Saint Pat: Benatar balances rock career, family
Friday, Aug. 30, 2002 | 9:27 a.m.
Before Pat Benatar, women vocalists just didn't rock.
At least, not like their male counterparts.
"I loved a lot of the female performers that were there," Benatar said in a recent phone interview. "Just not as role models. I mean, I loved Joni Mitchell, Janis (Joplin) and Linda Ronstadt, and that kind of thing. But these were women who weren't doing what I was looking for. I was looking to Robert Plant and Mick Jagger for what I wanted to do."
On the road for a summer tour, which Saturday and Sunday brings her to the Las Vegas Hilton Theater, Benatar was on her tour bus somewhere in the Northeast while on her way to New Hampshire. "I'm not really sure where I am," she said.
Maybe geographically, but in terms of her career, the opera-trained vocalist with a four-octave range knows exactly where she is and where she has been. Through a music-industry obstacle course.
Known for such hits as "We Live for Love," "Hell is for Children" and "Love is a Battlefield," Benatar broke into the business in 1979 with the album "In the Heat of the Night," which featured the power-pop song "Heartbreaker."
At that time, she was the exception to the prevailing rule in the music industry, that a woman could not be successful in the male-dominated rock 'n' roll world.
"They really truly believed that a female was not capable of selling out arenas and having records on the charts unless they were doing pop or R&B music," Benatar said. "So that was a huge obstacle to overcome and I spent every day of my life fighting that mind-set."
But the more the recording industry resisted her pioneering attempts, the harder she pressed. "I never gave up," Benatar said. "I was telling my kids that I'm like a Jack Russell (terrier). I'm really small, but I am going to get that bone."
Her tenacity was rewarded in a string of multiplatinum discs, Grammys for Best Rock Vocal Performance Female and a spot as rock's pre-eminent female artist.
Still, Benatar's triumphs were short-lived.
"Even when you had great victories, there was always the next day (when) something would just cut you down at the knees," she said. "You would win a Grammy and you were pretty much responsible for the record company's entire bottom line. And then the next day you would go to a radio station and the program director would say, 'Why don't you come here and sit on my lap and we'll talk about getting that record played.'
"It was a constant battle for a long time, probably until my first daughter was born (in) 1985. And that's when I became extremely fierce. I always say once you make a spinal cord from scratch, nobody can give you (expletive)."

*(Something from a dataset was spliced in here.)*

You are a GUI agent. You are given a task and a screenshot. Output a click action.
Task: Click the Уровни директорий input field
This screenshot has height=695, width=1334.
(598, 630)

And as the outside forces eased off Benatar, she backed down as well. Motherhood will do that, she said.
Benatar took more and more time between albums, and explored different musical terrains (such as blues) rather than maintaining the hard-rocking sex kitten image she created and cultivated early in her career.
"(The image) was my invention," Benatar said. "It became problematic when I was tired of it, which was shortly after it started. Then the record company, they wouldn't let it go, or to evolve into something else. It was just so one-dimensional for me. I got tired of it quickly."
It's difficult to think of Benatar in that way today. She is a mother of two who loves cooking and watching Nickelodeon's cartoon series "SpongeBob SquarePants" with her family.
The 49-year-old singer-songwriter fully embraces her life offstage.
Her focus at this point in her life is now on her family, rather than making records and touring.
"I have two kids and I'm really committed and they're my priority," Benatar said. "So I just don't have the luxury of time, like I usually have to spend 16 hours a day on vocals."
She then laughed.
"It takes a little longer than usual."
Actually, two years.
That's how long she and Neil Giraldo, her husband and longtime guitarist and producer, have labored on her new album, which is scheduled for a January release.
Benatar described the as-yet-untitled disc as a "guitar-driven contemporary record."
While musically the record is not a throwback to the raw, emotive rock sound that typified Benatar's early work, she said fans won't be disappointed by the new disc.
"It's about relationships, and, hopefully, it sounds like were we should be at this point in our lives."